Slow-release ketamine pills have been found to prevent relapse in depression, in a trial that could pave the way for a new treatment option for patients with serious illnesses.
Ketamine is already used as a treatment for depression when conventional antidepressant drugs and therapy have failed. But ketamine is currently administered only intravenously, which requires supervision in a clinic, and the National Institute for Health and Care Excellence has ruled that a ketamine-like nasal spray should not be available on the NHS.
If the apparent benefits are confirmed in a larger trial, ketamine tablets could be taken at home cheaper, more conveniently and potentially with fewer side effects, the researchers said.
“We see a clinically significant effect,” says Prof Allan Young, from King’s College London and a co-author of the findings. “This is not a definitive result, but the effect size is gratifyingly large.”

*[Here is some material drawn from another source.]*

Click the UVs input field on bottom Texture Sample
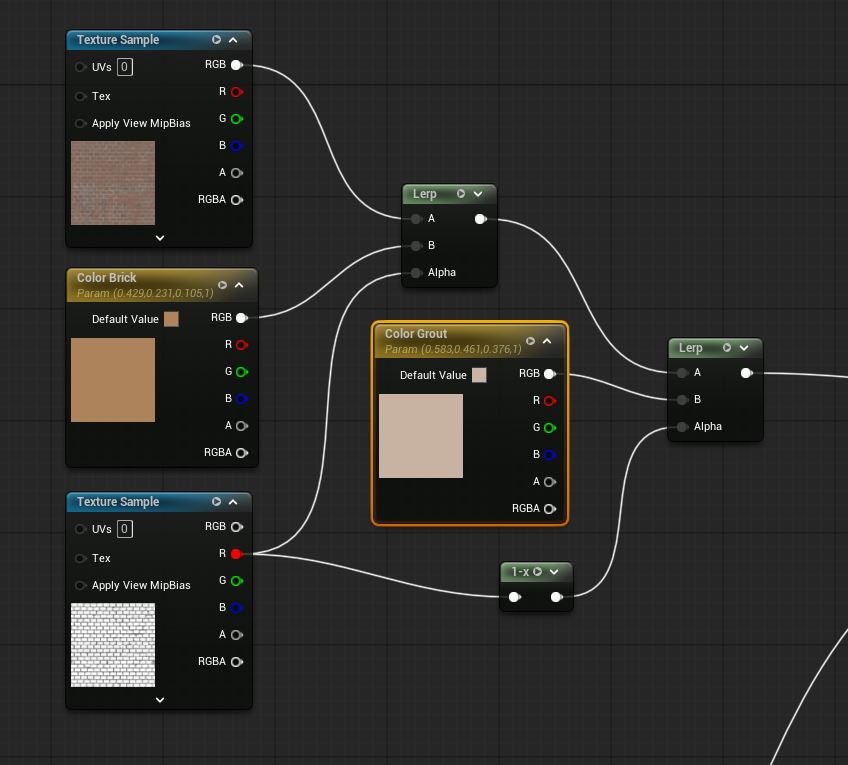This screenshot has height=765, width=848. (x=124, y=527)
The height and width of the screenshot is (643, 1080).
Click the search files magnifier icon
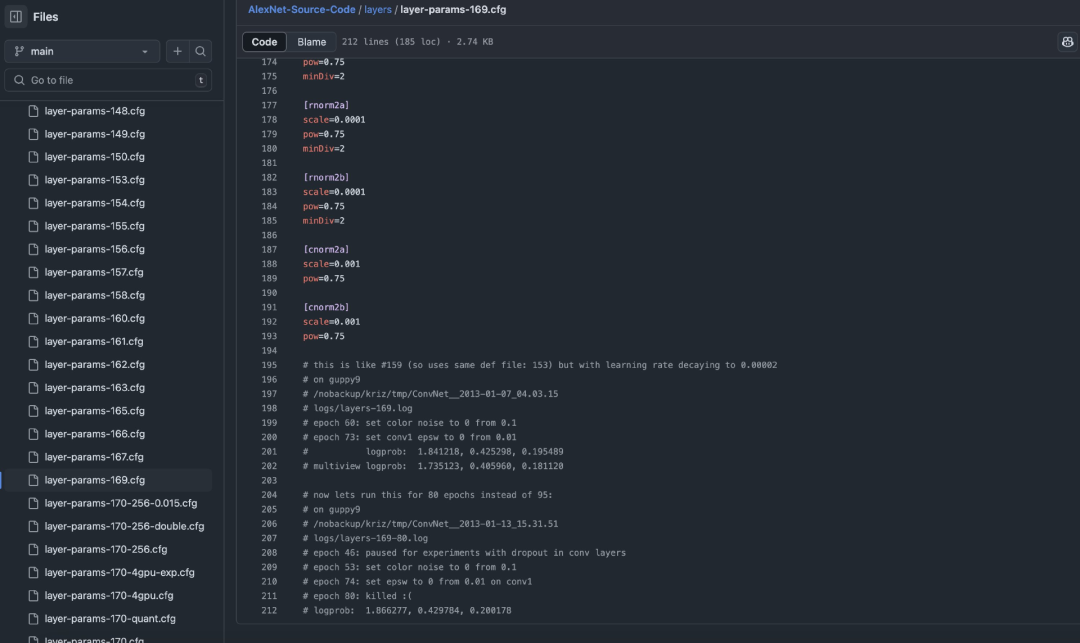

The phase 2 trial used an extended-release formulation of ketamine, designed to release the drug into the body over a period of 10 hours. The hope was that this would make the treatment more effective and reduce adverse effects such as dissociation, high blood pressure, a pounding heart or feelings of numbness. The “slow peak” will also reduce the drug’s abuse potential, Young said.

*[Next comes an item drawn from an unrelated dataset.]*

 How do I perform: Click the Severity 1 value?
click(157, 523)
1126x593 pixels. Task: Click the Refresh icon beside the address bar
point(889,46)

For most depression treatments—including those proven effective—a significant subset of patients do not respond. To circumvent this challenge, the latest trial used an innovative design in which all 231 were initially given the new drug formulation for five days to identify “treatment responses”. Of these, the 168 who showed a significant reduction in symptoms entered the second phase of the trial, where they were randomly assigned to either continue taking ketamine tablets or receive a placebo.
In the placebo group, 71% of patients experienced a relapse in depression after 13 weeks, compared with 43% of patients who received the tablets twice a week. The patients had no significant changes in blood pressure and minimal reports of feeling drowsy. Those with higher doses, who appeared to benefit the most, were also more likely to report feelings of dissociation and dizziness. There was also a suicide of a 65-year-old man in the treatment group, which the principal investigator considered to be due to his illness rather than the treatment.
The team behind the trial hope that the drug can become an alternative for the millions of people living with chronic depression who have not responded to conventional drugs. The most commonly used drugs, known as selective serotonin reuptake inhibitors (SSRIs), are thought to act on the brain chemical serotonin, while ketamine appears to act on another neurotransmitter called glutamate.
Dr Rupert McShane, consultant psychiatrist at Oxford Health NHS trust, said the findings were encouraging. “If a form of ketamine can be found that mimics the intravenous ketamine benefit and is safe in the long term, that would be a major advance,” he said.
However, he added that it is not yet clear whether ketamine treatments will remain an appropriate treatment only for severe cases of depression or whether trial evidence will eventually support more mainstream applications. “Whether it has a place in the wider population is uncertain and this is a good way to test it,” he said.
Dr Paul Keedwell, a consultant psychiatrist, said: “This new study further underlines the impressive antidepressant effect of ketamine, but in the much more convenient and acceptable form of a slow-release tablet. A potential downside of taking oral ketamine is that there are likely to be large individual differences in absorption and metabolism, so further research is needed to determine the ideal dosing regimen.”
The findings are published in Naturopathy.